Available data
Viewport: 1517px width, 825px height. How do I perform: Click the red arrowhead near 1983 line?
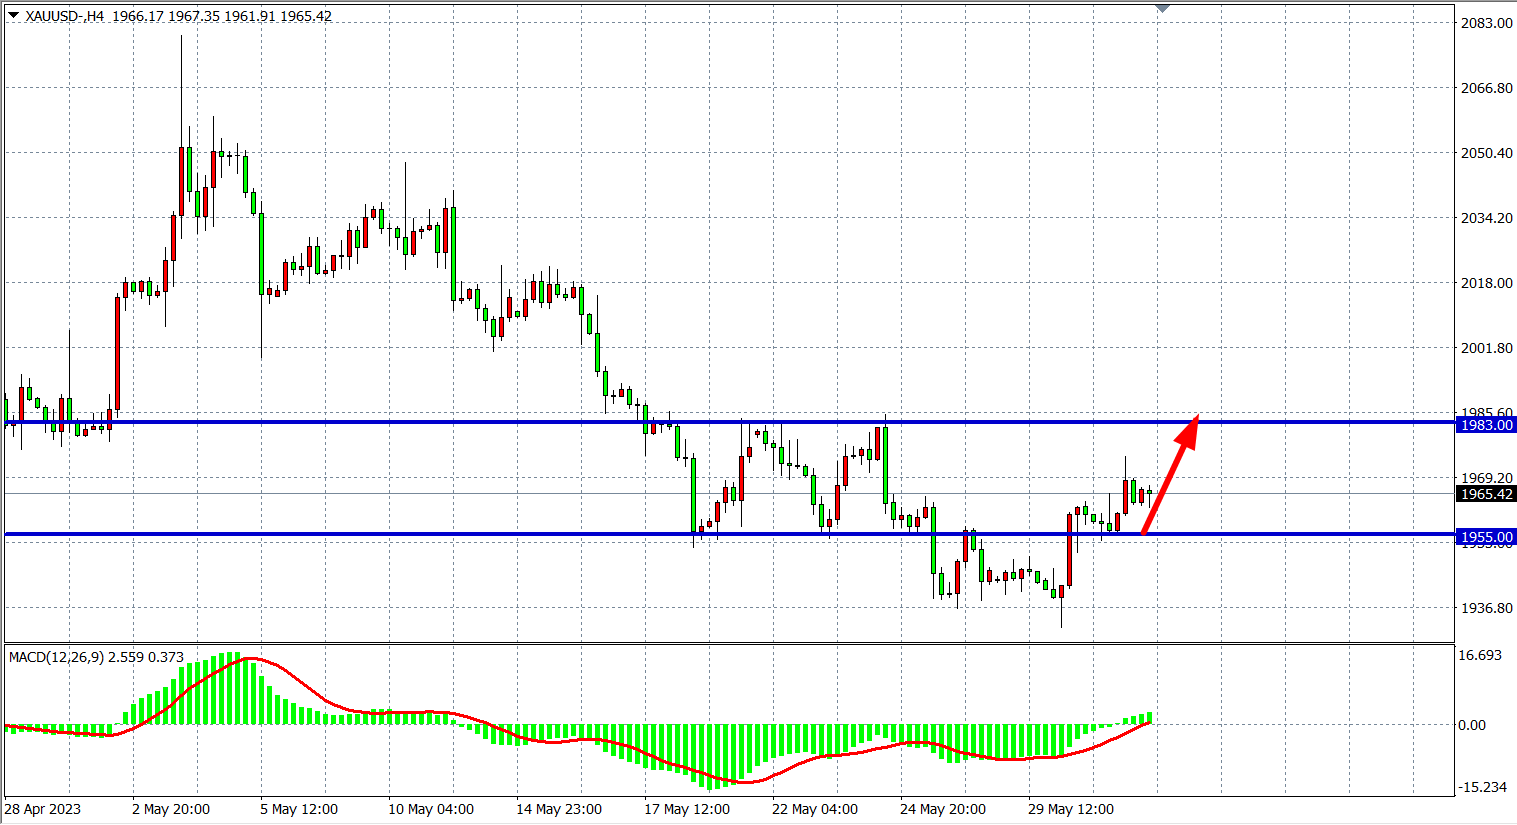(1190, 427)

---

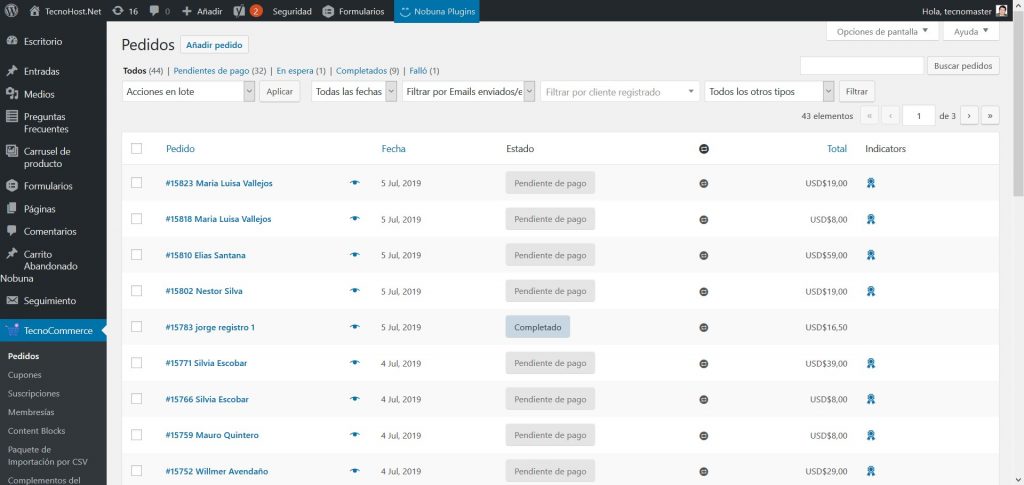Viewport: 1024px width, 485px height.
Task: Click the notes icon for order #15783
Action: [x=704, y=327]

...

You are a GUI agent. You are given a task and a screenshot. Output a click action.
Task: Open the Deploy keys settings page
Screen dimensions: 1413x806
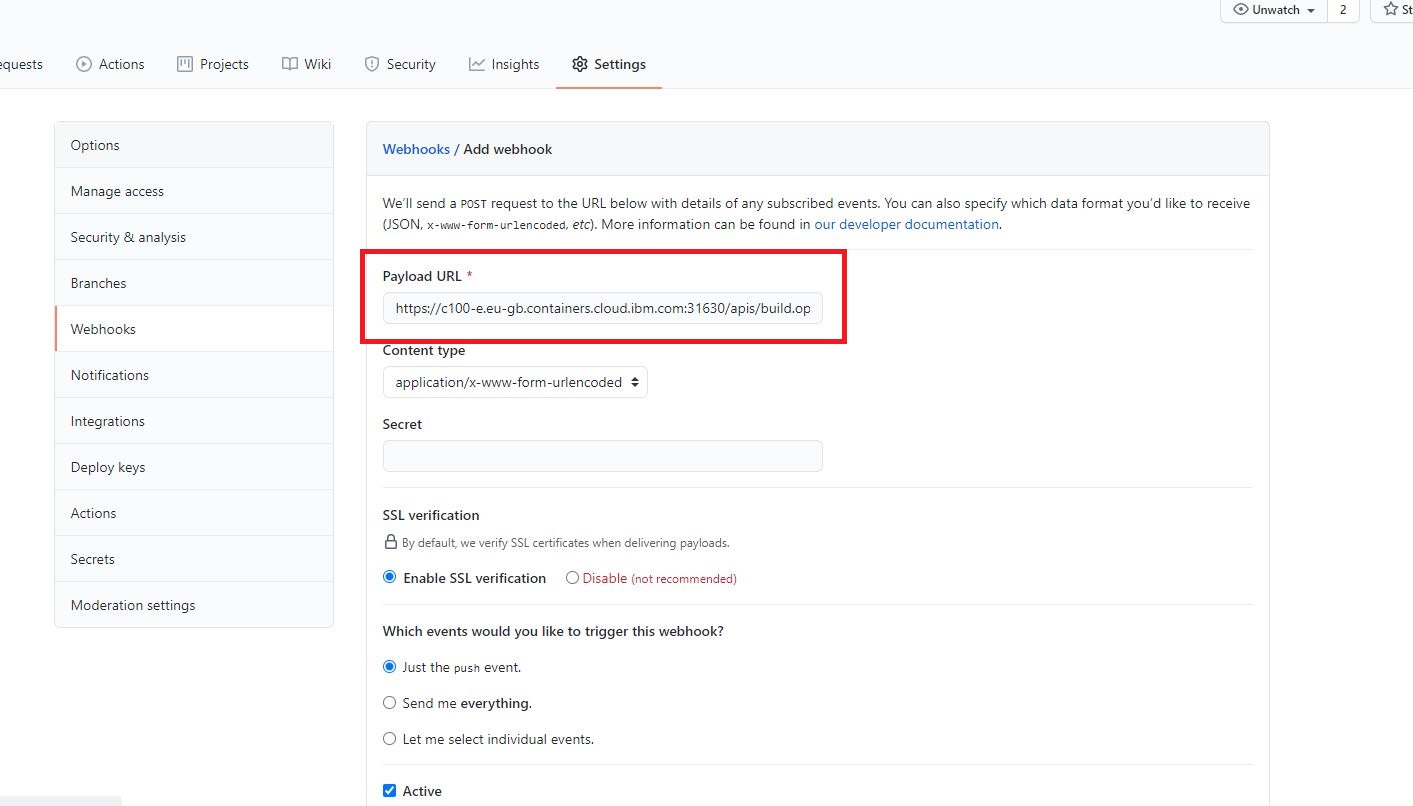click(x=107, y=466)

Goal
Rewrite the lines as a numbered list, starting with the line that contains "Viewport: 1024px width, 485px height." and going on through the line that contains "Action: [x=704, y=327]", both included. Skip any blank lines, and leave the pictures out.

Output of the task
1. Viewport: 1024px width, 485px height.
2. Task: Click the notes icon for order #15783
3. Action: [x=704, y=327]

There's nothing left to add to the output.